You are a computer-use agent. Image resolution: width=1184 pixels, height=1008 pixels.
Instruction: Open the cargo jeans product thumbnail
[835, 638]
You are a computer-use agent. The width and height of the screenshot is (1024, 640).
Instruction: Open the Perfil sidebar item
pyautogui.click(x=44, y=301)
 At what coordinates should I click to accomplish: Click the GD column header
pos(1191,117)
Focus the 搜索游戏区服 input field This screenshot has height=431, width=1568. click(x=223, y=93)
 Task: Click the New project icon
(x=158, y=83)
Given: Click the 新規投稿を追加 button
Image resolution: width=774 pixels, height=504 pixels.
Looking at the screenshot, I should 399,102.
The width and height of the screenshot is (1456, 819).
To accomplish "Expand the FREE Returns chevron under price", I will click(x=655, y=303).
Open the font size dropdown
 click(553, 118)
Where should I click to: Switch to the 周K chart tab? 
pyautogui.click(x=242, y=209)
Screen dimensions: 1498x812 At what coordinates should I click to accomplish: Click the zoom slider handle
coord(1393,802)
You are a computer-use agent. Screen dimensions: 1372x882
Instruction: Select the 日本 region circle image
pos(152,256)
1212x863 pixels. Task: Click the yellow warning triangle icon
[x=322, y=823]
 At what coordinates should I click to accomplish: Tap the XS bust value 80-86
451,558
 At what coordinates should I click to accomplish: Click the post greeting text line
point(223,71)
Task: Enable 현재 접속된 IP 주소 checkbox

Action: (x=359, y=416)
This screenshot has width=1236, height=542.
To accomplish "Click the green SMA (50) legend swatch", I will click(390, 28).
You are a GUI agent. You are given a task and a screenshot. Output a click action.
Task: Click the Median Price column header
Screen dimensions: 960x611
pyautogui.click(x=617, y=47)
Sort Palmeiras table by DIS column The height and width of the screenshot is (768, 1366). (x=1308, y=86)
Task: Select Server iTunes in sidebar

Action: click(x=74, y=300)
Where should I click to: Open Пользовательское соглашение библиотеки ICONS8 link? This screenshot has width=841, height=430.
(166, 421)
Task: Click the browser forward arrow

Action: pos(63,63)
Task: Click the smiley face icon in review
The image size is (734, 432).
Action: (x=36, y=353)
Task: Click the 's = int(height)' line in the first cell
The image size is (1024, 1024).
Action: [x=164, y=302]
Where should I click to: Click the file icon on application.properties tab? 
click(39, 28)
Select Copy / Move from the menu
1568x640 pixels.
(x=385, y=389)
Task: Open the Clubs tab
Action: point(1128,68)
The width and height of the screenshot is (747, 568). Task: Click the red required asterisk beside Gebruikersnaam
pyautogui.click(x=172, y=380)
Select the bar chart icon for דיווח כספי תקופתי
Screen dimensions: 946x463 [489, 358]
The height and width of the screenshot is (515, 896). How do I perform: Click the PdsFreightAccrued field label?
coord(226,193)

• [Work order]
Whenever the word "will" shows up in a line above, copy that line.

• [Result for this exercise]
To accomplish "Expand the FREE Returns chevron under price", I will click(x=655, y=303).
To accomplish "Click the green SMA (50) legend swatch", I will click(390, 28).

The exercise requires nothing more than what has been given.